Philip Booth writes for The Independent

A host of independent economists have criticised the Coalition’s decision to push ahead with a controversial mortgage guarantee scheme.

George Osborne confirmed on Monday that the Help to Buy subsidies, which will offer state insurance for 15 per cent of the value of new mortgages, will be put into operation next week. The scheme was originally not scheduled to be introduced until January. “We are the party of home ownership and we’re going to let the country know it,” said the Chancellor.
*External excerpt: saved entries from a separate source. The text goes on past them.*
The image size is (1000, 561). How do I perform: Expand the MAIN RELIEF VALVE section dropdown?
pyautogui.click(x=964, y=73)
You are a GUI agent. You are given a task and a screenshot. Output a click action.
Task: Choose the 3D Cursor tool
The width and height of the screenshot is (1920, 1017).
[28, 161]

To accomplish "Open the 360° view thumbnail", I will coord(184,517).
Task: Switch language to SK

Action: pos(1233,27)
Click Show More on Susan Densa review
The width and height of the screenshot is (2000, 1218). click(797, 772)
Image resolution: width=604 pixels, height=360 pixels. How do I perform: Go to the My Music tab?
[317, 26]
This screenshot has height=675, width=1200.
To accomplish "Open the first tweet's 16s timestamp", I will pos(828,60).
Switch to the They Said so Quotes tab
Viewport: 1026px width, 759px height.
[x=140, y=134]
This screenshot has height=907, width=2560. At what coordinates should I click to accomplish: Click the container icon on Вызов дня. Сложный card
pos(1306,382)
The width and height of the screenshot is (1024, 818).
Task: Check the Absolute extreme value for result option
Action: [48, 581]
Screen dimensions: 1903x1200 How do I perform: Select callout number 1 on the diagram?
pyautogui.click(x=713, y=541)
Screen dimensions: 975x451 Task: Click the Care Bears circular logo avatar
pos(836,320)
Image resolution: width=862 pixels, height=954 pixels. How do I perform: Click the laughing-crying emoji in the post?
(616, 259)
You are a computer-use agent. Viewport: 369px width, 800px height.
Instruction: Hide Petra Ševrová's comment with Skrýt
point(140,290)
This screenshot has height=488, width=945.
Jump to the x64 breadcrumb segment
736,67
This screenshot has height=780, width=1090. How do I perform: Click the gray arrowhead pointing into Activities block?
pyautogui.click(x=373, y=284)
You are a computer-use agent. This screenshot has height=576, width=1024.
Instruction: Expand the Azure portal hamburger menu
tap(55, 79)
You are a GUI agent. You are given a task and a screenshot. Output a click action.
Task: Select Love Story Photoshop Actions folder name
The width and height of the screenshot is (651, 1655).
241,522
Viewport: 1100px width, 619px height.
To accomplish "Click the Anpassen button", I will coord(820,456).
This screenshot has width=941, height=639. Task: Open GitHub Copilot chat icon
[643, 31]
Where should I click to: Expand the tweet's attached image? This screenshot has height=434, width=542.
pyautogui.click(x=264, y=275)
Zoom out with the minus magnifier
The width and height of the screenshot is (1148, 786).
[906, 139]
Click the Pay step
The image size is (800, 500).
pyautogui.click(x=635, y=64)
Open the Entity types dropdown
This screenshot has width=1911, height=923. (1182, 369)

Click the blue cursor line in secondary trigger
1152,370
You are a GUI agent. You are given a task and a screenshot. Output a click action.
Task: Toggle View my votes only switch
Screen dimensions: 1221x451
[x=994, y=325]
But writing here in The Independent today figures affiliated to institutions ranging from the Trades Union Congress to the Institute of Economic Affairs call on the Chancellor to reverse course.

Philip Booth, Cass Business School and Institute of Economic Affairs

My greatest fear is not so much the Help to Buy scheme stoking another housing boom but that the British Government will become exposed to the housing market just like the US was before the financial crash. The taxpayer will be guaranteeing the top slice of credit risk on some of the country’s riskiest mortgages. People who cannot obtain loans on commercial terms will get them guaranteed by the taxpayer. The Government is increasing regulation of the banking system, the Help to Buy scheme is a bizarre way to prevent banks going bust and leaving their liabilities with the taxpayer. The Government is directly exposing itself to risks that should be left to the judgement of banks. The Government wants to make houses affordable, so it should not pump more finance into the market but liberalise planning laws so more houses will be built.”